◆ ПРЕДОСТАВЛЕННЫЙ ТЕКСТ
· · · · · · ·

В США к этим общемировым факторам добавились внутренние, специфически американские. Важнейшую роль в представлениях американцев о самих себе и своей стране играла идея равенства возможностей. Именно она лежала в основе «американской мечты» – каждый с помощью упорного труда может добиться всего, чего он хочет и реально заслуживает. Это отличало в глазах американцев молодую, демократическую в своих социальных основах американскую нацию от более иерархичных, старых обществ Западной Европы. И в целом это соответствовало реалиям 1950–1970-х годов. Рост среднего класса, с одной стороны, и борьба с бедностью и социальной несправедливостью в рамках программы «Великого общества» в 1960-е, с другой стороны, обусловили высокий уровень социальной мобильности в американском обществе, при котором каждое следующее поколение, как правило, жило лучше предыдущего, имело более высокий уровень образования и материального благополучия.

· · · · · · ·

◆ ЗАПИСАННЫЕ ДАННЫЕ
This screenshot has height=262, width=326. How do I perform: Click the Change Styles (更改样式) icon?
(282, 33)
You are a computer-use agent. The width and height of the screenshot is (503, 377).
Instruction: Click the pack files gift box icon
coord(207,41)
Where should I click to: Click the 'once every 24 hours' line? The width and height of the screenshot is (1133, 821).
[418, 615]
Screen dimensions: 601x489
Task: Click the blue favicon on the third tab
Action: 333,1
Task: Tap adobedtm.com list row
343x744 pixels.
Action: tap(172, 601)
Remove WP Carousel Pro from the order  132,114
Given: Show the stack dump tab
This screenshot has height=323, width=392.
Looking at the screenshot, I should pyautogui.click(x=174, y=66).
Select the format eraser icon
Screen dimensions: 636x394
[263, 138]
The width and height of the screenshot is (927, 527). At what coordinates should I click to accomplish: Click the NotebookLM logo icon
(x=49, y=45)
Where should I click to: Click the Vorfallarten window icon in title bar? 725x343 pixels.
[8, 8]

· · · · · · ·

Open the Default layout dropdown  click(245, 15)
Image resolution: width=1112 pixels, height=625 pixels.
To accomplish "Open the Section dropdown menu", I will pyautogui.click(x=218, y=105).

· · · · · · ·

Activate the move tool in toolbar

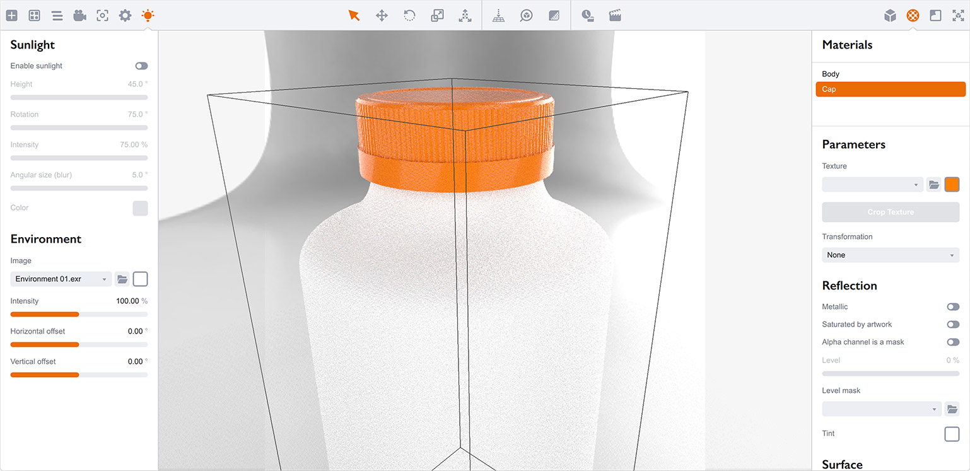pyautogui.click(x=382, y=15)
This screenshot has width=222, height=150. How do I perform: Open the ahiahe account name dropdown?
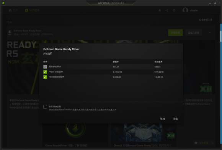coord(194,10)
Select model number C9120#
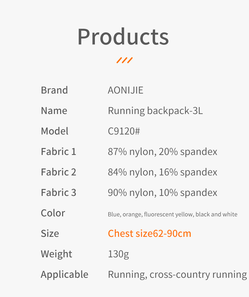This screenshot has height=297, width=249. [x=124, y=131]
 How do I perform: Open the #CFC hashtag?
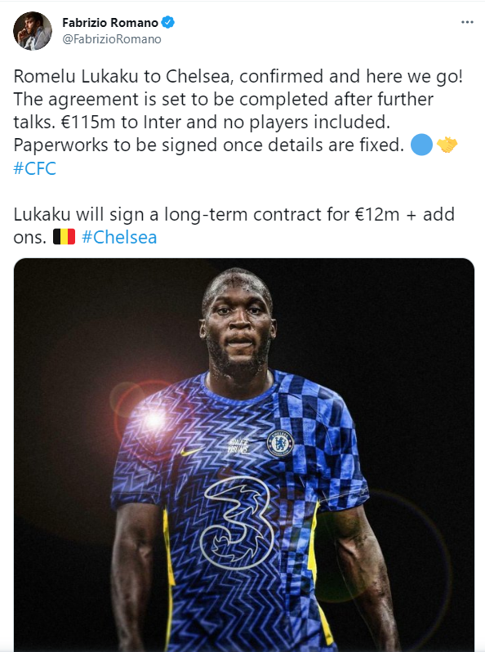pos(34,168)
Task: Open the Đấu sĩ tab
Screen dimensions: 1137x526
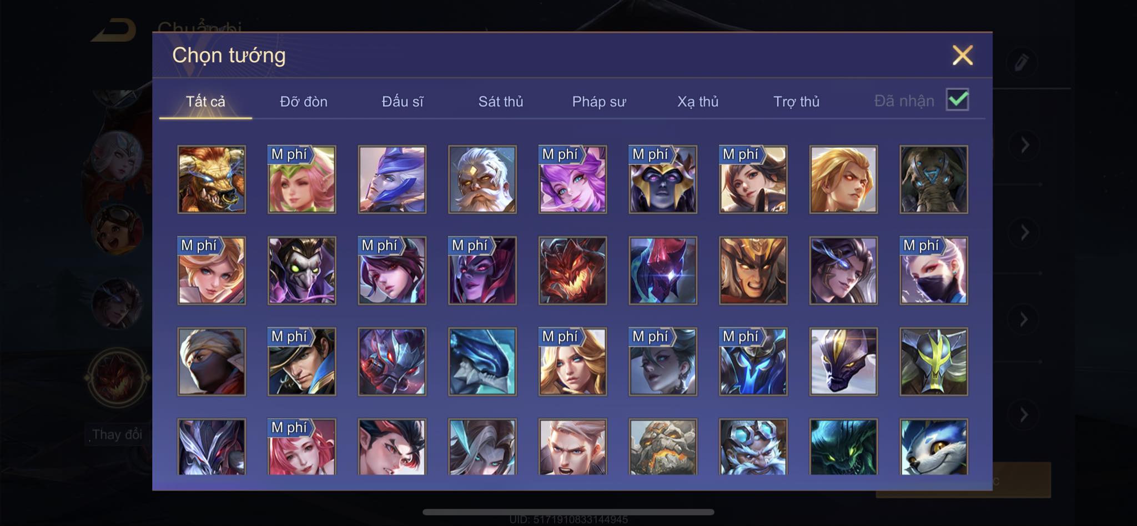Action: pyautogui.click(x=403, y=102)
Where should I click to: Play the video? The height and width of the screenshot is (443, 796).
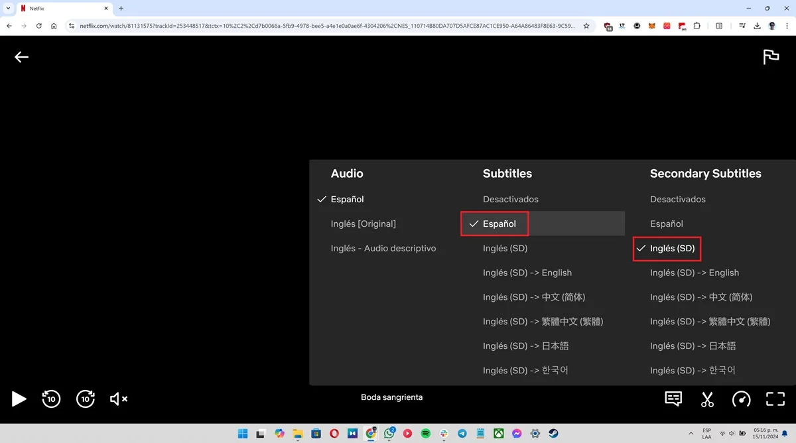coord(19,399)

· · · · · · ·

◆ ЗАДАНИЯ
[1] Ответьте на вопросы по тексту о равенстве возможностей в США.
(а) Какая идея лежала в основе «американской мечты»?
(б) От каких обществ американцы отличали свою нацию?
(в) В рамках какой программы в 1960-е годы велась борьба с бедностью?
[2] Продолжите текст о равенстве возможностей в США, начав сразу после его последнего предложения.

◆ ОЖИДАЕМЫЕ ОТВЕТЫ
[1]
(а) Идея равенства возможностей.
(б) От более иерархичных, старых обществ Западной Европы.
(в) В рамках программы «Великого общества».

[2]
С 1980-х годов вертикальная мобильность начала тормозиться, а доходы стали все явственнее концентрироваться в руках верхних, самых богатых слоев американского общества. После кризиса 2008–2009 годов неравенство в распределении его издержек стало особенно очевидным. В 2014 году 49% совокупного дохода получили домохозяйства с самыми высокими доходами – против 29% в 1970-м. Доля домохозяйств со средними доходами, напротив, сократилась в 2014 году до 43% – против 62% в 1970-м. В результате ипотечного кризиса и «великой рецессии» домохозяйства со средними доходами потеряли к 2013 году 28% своего медианного богатства (активы за вычетом долгов) по сравнению с 2001 годом. В начале 2015-го средний класс перестал быть в США большинством: 120,8 миллиона взрослых американцев проживали в домохозяйствах со средними доходами против 121,3 миллиона, проживавших в домохозяйствах с низкими и высокими доходами[9]. Все большее количество молодых американцев вынуждено было жить в родительском доме, поскольку собственное жилье оказалось для них недоступным. Самым тревожным стал феномен «бедности работающих», когда среди постояльцев ночлежек и социальных убежищ все чаще стали появляться люди, зарплата которых не позволяет нанять или купить жилье.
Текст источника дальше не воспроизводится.